#### [WHAT NEEDS TO BE DONE]
Answer with the exact lines of the following material from the one containing "Given: Click the Populations blue line swatch" through the one containing "The image size is (1015, 446).", both end lines included.

+++ EXTRACTED RECORDS +++

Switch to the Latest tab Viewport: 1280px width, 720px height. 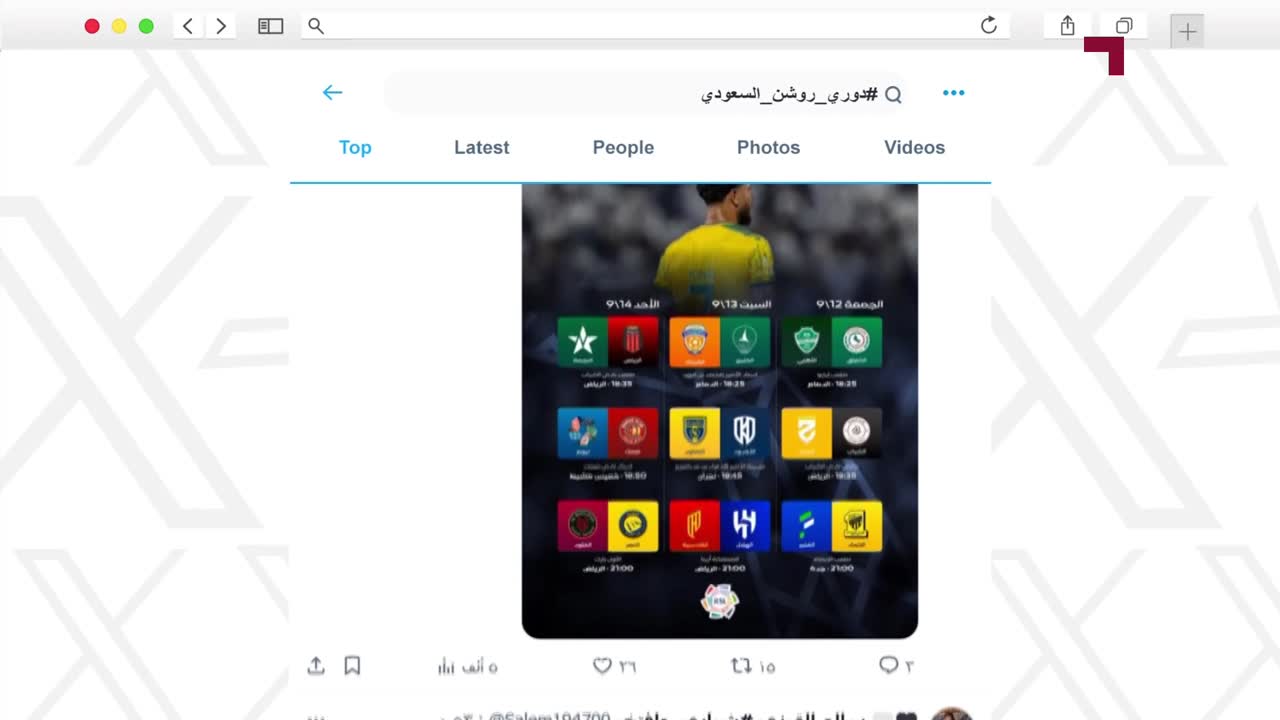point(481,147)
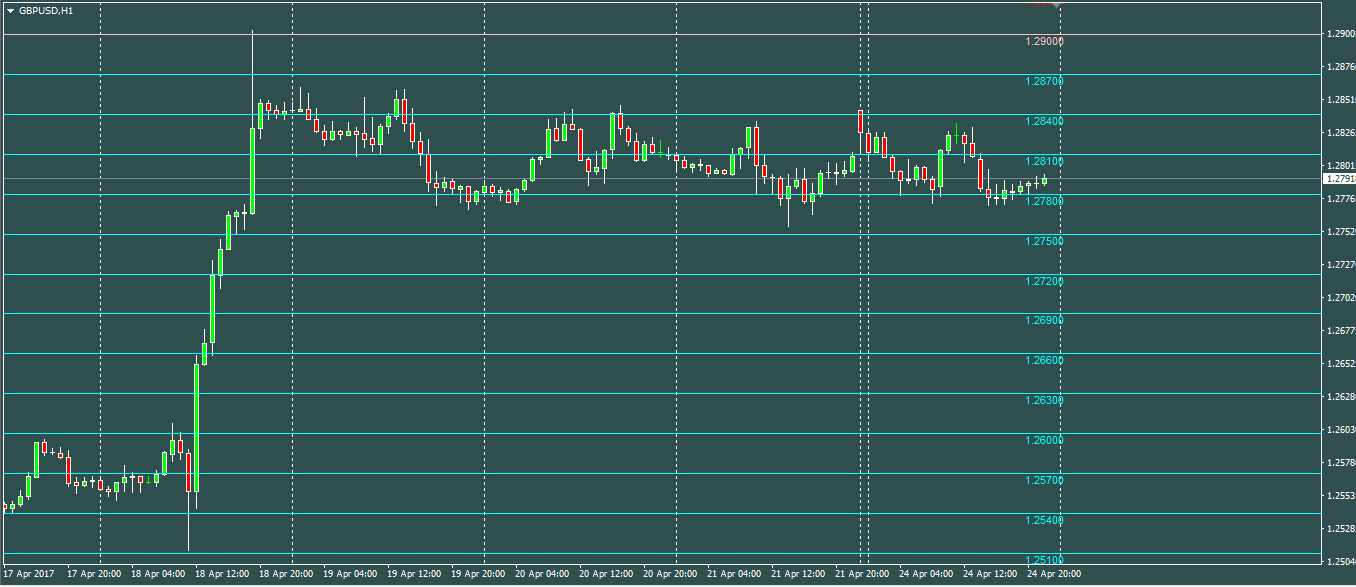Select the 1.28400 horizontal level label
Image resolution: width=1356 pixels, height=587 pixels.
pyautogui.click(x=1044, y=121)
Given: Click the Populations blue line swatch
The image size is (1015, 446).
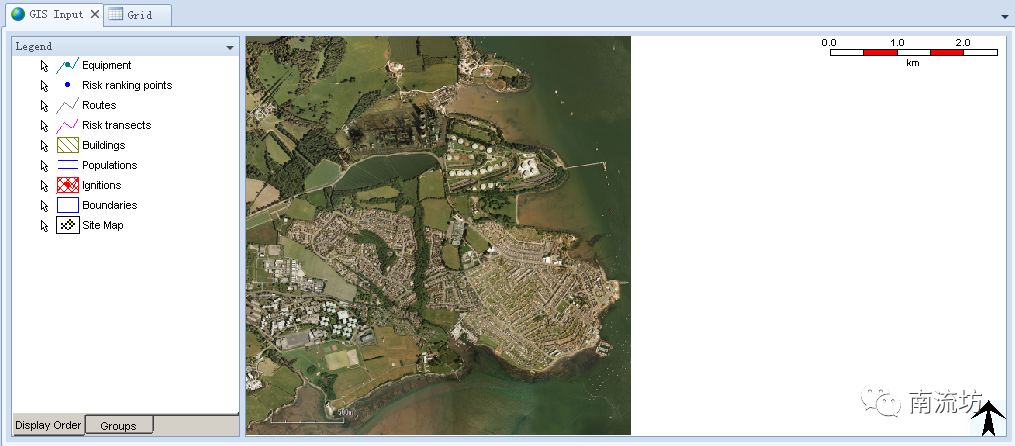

+++
+++ EXTRACTED RECORDS +++

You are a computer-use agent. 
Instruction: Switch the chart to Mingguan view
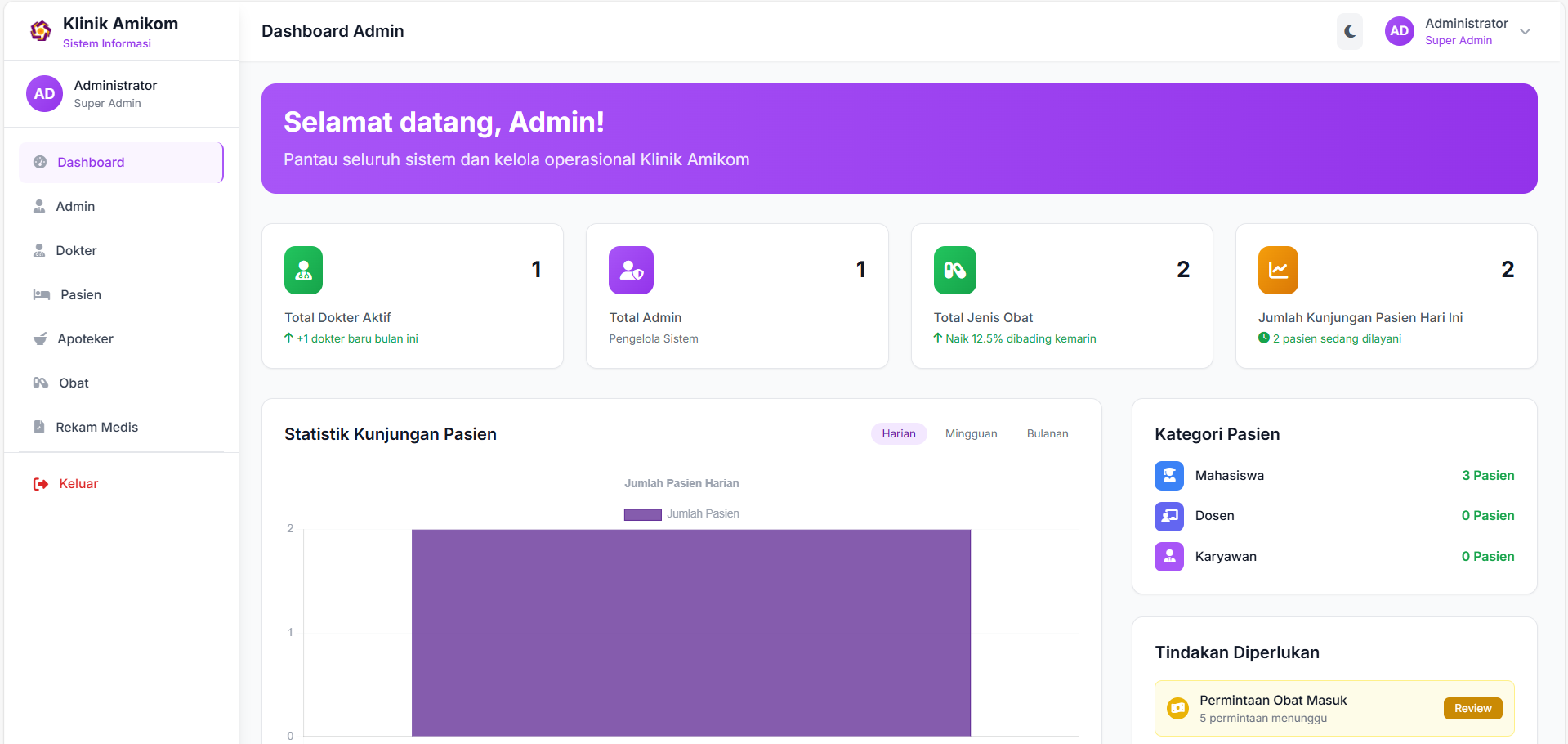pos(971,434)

+++

#### [RESPONSE TO THE EXERCISE]
Given: Click the Populations blue line swatch
The image size is (1015, 446).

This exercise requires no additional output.